== Segment start ==
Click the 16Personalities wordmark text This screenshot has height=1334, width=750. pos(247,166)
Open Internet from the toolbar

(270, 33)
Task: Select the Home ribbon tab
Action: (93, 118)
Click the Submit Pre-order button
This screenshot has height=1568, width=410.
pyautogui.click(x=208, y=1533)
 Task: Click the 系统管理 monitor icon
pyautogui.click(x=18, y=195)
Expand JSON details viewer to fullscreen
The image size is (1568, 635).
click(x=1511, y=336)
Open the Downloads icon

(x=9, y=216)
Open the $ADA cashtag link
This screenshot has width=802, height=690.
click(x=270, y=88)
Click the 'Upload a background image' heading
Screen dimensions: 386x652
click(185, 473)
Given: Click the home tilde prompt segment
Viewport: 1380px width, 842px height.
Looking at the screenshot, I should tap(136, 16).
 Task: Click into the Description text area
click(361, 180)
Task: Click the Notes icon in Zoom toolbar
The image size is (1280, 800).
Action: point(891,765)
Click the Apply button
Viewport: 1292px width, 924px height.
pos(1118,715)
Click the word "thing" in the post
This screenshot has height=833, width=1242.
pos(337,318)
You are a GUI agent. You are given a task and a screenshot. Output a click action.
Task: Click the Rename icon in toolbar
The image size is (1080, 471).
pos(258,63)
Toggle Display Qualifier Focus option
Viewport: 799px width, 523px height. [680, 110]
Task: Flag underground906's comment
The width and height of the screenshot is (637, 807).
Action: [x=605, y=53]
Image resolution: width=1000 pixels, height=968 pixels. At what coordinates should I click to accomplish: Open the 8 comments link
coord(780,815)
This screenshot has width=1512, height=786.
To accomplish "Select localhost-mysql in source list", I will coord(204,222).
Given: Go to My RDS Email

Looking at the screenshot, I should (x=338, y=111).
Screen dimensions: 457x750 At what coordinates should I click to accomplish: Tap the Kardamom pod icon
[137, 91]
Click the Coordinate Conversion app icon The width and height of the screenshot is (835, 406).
== Segment end ==
The answer must hold only the lines from the first line of the data through the line bearing "Click the Submit Pre-order button", returned exactly.

Exercise response »
Click the 16Personalities wordmark text This screenshot has height=1334, width=750. pos(247,166)
Open Internet from the toolbar

(270, 33)
Task: Select the Home ribbon tab
Action: (93, 118)
Click the Submit Pre-order button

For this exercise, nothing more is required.